→ **Given information**
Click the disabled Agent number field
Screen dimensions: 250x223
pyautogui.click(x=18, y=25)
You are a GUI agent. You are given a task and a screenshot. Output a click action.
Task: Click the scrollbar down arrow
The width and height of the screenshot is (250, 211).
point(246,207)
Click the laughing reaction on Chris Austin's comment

==

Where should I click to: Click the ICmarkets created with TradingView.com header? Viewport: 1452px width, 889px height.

---

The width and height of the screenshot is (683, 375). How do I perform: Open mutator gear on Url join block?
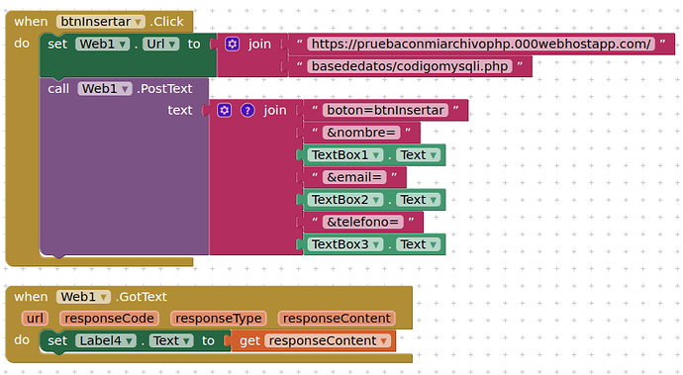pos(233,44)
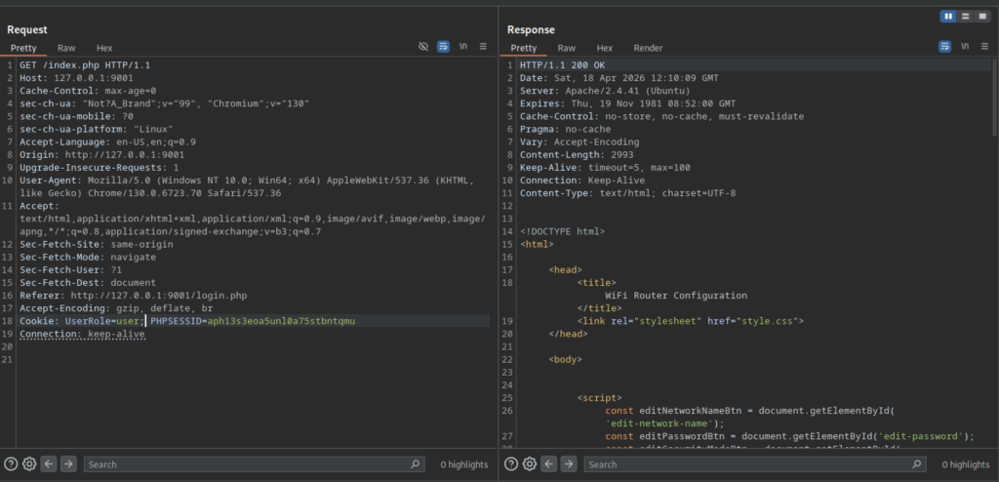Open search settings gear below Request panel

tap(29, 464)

→ **Your objective**
Restate word for word the entries above from the line with "Click the disabled Agent number field" through the line with "Click the laughing", inclusive, leaving out everything else.

→ **Reply**
Click the disabled Agent number field
Screen dimensions: 250x223
pyautogui.click(x=18, y=25)
You are a GUI agent. You are given a task and a screenshot. Output a click action.
Task: Click the scrollbar down arrow
The width and height of the screenshot is (250, 211).
point(246,207)
Click the laughing reaction on Chris Austin's comment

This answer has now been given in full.